As the Moon pulls the salty seas through our planet's global magnetic field, electric currents are generated. And these currents then induce their own magnetic signals, which have now been mapped in exquisite detail by a trio of Esa satellites known as Swarm. It is a remarkable achievement because the effect is actually very small.
"It's a really tiny magnetic field. It's about 2-2.5 nanotesla at satellite altitude, which is about 20,000 times weaker than the Earth's global magnetic field," Nils Olsen, from the Technical University of Denmark, told BBC News.

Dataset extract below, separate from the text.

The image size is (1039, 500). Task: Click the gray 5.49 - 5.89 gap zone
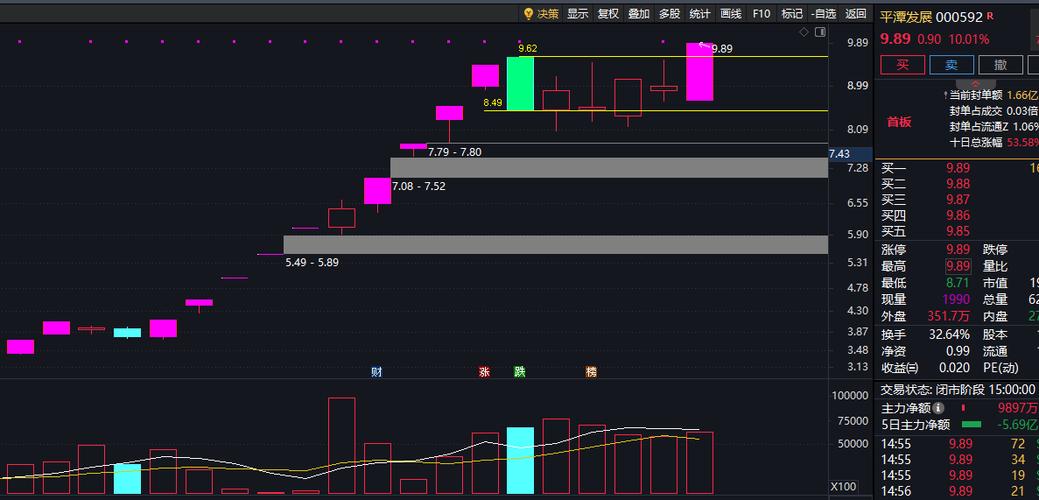[556, 244]
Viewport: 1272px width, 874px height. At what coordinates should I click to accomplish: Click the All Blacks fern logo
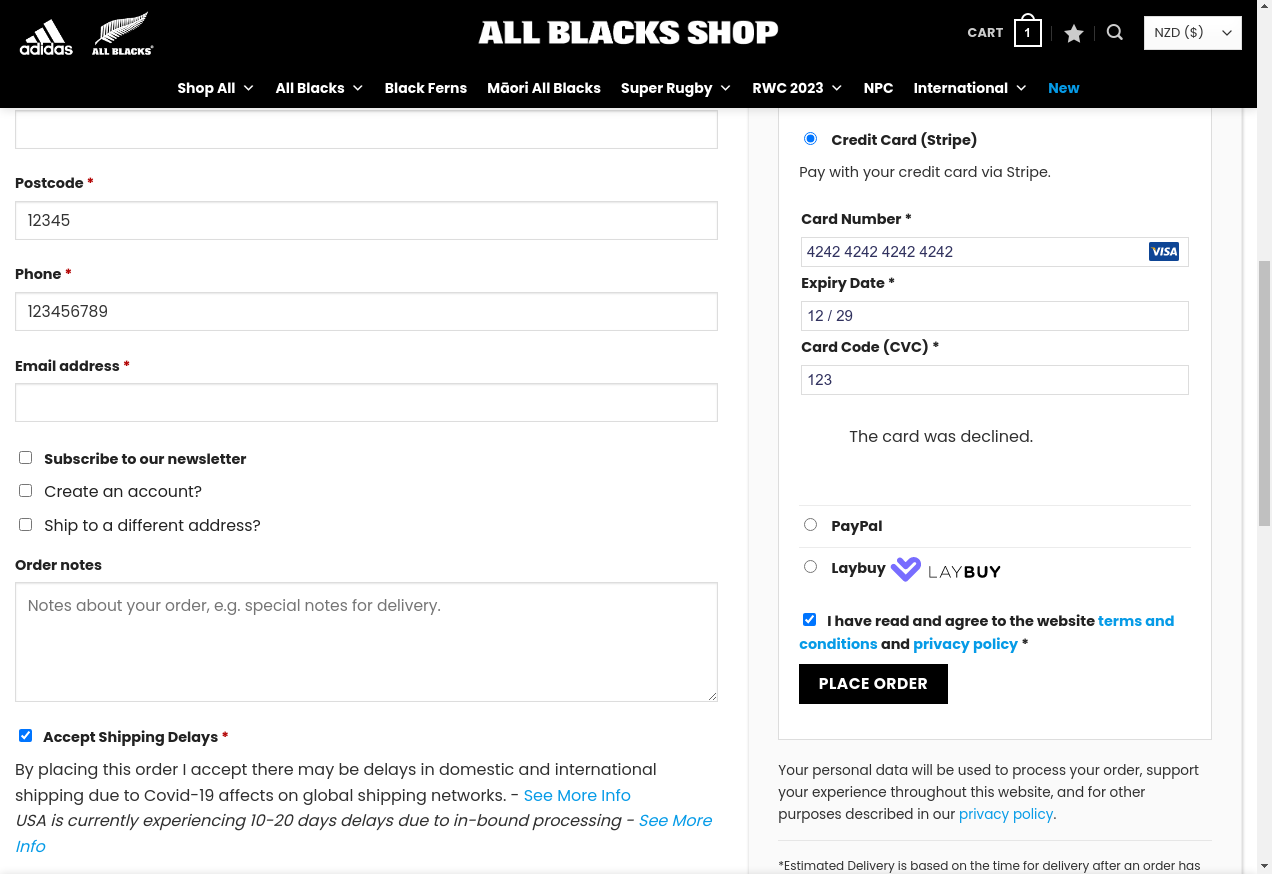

The professor was speaking at the European Geosciences Union General Assembly (EGU) in Vienna, Austria, where a clutch of new Swarm results have been released. The mission was sent into orbit in 2013 to bring fresh insight on Earth's magnetic behavior.
Most of the global field is produced by convection of molten iron in the planet's outer core. But there are secondary components that contribute to the overall signal - such as that coming from the oceans.
Other satellites will sense the tides as a change in sea-surface height. What is different about the Swarm trio's magnetic view is that it reveals the movement of the entire water column, right down to the seabed.
This is important for climate studies. The oceans store and transport vast amounts of heat energy, and getting the more integrated perspective from Swarm enables scientists to build better models of the Earth system.